Records from a collection:

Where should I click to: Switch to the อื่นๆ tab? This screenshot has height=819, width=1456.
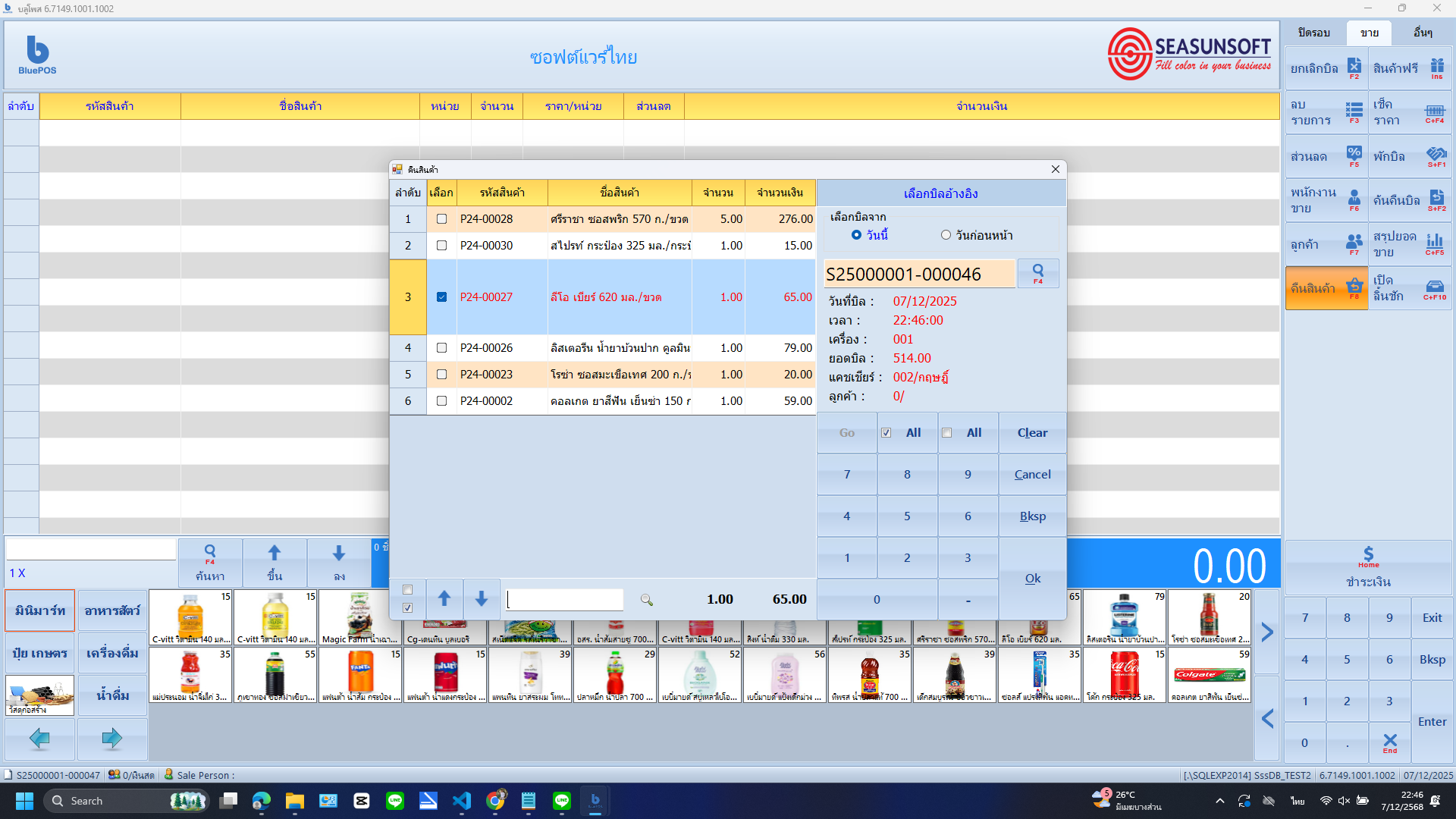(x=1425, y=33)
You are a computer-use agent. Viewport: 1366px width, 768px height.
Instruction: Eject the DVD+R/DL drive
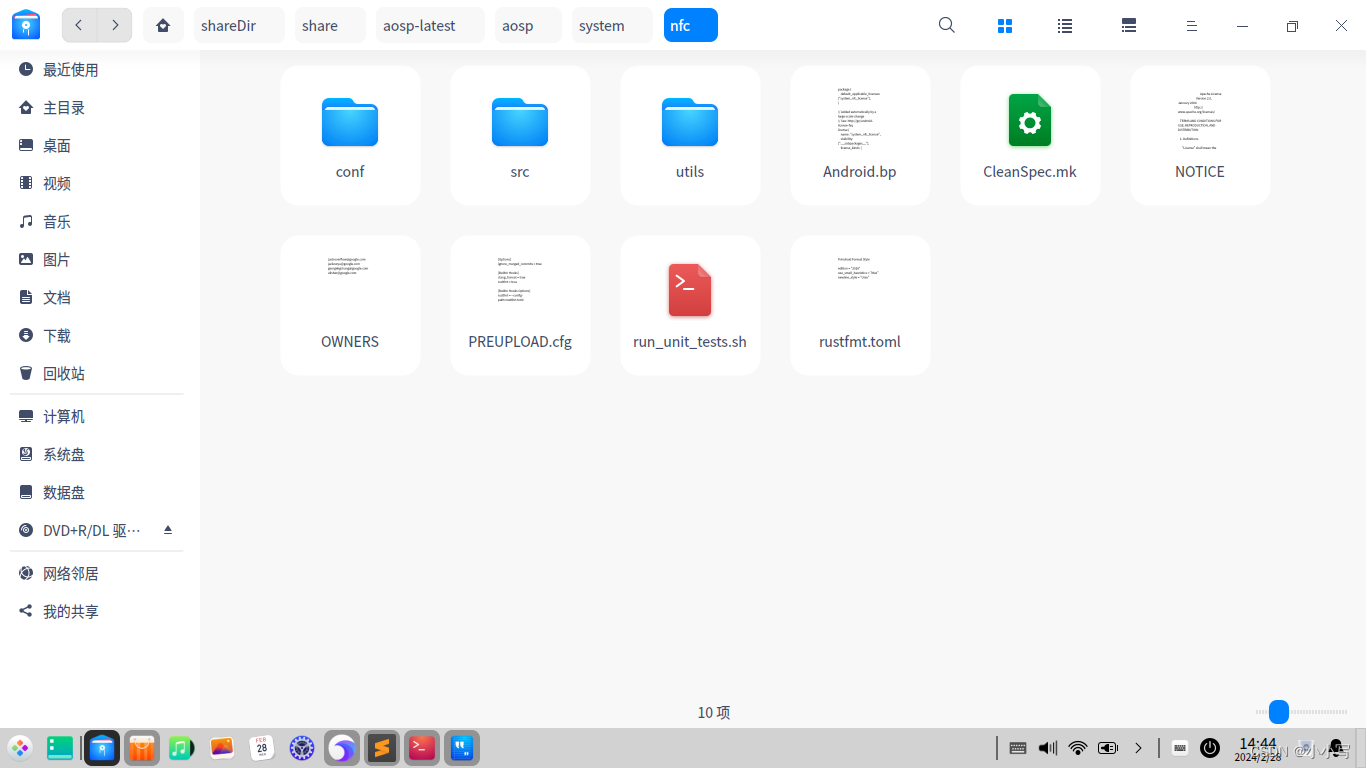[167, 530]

INSTRUCTION ▸
Which lines of the records contain the word "width"? List each of those lines in full, treating uppercase and lowercase as different.

COMPLETED TASK ▸
Where should I click to: Switch to the อื่นๆ tab? This screenshot has height=819, width=1456.
You are a computer-use agent. Viewport: 1366px width, 768px height.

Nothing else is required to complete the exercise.